• **Source text**:
+---+

A. Binary Imbalance

Description

You are given a string $s$, consisting only of characters ‘0’ and/or ‘1’.

In one operation, you choose a position $i$ from $1$ to $|s|-1$, where $|s|$ is the current length of string $s$. Then you insert a character between the $i$-th and the $(i+1)$-st characters of $s$. If $s_i=s_{i+1}$, you insert ‘1’. If $s_i\ne s_{i+1}$, you insert ‘0’.

Is it possible to make the number of zeroes in the string strictly greater than the number of ones, using any number of operations (possibly, none)?

Input

The first line contains a single integer $t$ ($1\le t\le 100$) — the number of testcases.

The first line of each testcase contains an integer $n$ ($1\le n\le 100$).

The second line contains a string $s$ of length exactly $n$, consisting only of characters ‘0’ and/or ‘1’.

Output

For each testcase, print “YES” if it’s possible to make the number of zeroes in $s$ strictly greater than the number of ones, using any number of operations (possibly, none). Otherwise, print “NO”.

Example

input
3
2
00
2
11
2
10
output
YES
NO
YES

Note

In the first testcase, the number of zeroes is already greater than the number of ones.

In the second testcase, it’s impossible to insert any zeroes in the string.

In the third testcase, you can choose $i=1$ to insert a zero between the $1$-st and the $2$-nd characters. Since $s_1\ne s_2$, you insert a ‘0’. The resulting string is “100”. It has two zeroes and only a single one, so the answer is “YES”.

+---+

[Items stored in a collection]
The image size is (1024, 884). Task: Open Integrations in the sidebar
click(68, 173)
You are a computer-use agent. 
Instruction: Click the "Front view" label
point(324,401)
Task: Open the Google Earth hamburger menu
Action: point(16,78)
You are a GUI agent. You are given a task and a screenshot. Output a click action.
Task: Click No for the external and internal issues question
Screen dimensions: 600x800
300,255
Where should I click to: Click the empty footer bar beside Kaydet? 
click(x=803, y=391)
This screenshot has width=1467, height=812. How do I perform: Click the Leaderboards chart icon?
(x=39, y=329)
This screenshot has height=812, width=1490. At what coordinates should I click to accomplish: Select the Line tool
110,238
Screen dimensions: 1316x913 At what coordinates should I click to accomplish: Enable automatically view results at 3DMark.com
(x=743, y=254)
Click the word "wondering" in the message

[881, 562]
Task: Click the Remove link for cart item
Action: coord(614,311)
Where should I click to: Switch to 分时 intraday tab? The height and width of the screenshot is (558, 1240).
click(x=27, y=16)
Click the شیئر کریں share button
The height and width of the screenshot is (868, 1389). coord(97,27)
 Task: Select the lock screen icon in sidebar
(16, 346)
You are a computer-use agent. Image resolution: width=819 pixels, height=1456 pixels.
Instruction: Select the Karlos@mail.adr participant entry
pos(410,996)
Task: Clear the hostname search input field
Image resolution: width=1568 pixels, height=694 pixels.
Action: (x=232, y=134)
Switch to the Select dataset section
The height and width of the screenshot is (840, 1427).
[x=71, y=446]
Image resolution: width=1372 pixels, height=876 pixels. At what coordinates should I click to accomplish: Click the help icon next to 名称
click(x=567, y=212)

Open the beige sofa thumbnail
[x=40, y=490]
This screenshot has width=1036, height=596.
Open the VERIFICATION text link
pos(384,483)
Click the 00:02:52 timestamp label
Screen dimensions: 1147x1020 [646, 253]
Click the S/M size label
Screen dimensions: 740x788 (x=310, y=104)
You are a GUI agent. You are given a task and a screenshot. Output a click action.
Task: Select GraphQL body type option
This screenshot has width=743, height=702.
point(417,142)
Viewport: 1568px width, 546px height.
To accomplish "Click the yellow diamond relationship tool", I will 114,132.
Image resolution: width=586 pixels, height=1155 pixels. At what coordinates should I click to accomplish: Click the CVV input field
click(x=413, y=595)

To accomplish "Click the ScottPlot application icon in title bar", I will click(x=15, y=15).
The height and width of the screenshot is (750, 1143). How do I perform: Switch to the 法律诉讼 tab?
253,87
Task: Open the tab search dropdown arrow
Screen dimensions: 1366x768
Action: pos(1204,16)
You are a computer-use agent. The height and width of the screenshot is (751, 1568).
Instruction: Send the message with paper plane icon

+---+

Return the passage of the Binary Imbalance problem statement that opens with the words containing "You are given" and closes with "exactly $n$, consisting only of characters ‘0’ and/or ‘1’.".

• **Expected answer**:
You are given a string $s$, consisting only of characters ‘0’ and/or ‘1’.

In one operation, you choose a position $i$ from $1$ to $|s|-1$, where $|s|$ is the current length of string $s$. Then you insert a character between the $i$-th and the $(i+1)$-st characters of $s$. If $s_i=s_{i+1}$, you insert ‘1’. If $s_i\ne s_{i+1}$, you insert ‘0’.

Is it possible to make the number of zeroes in the string strictly greater than the number of ones, using any number of operations (possibly, none)?

Input

The first line contains a single integer $t$ ($1\le t\le 100$) — the number of testcases.

The first line of each testcase contains an integer $n$ ($1\le n\le 100$).

The second line contains a string $s$ of length exactly $n$, consisting only of characters ‘0’ and/or ‘1’.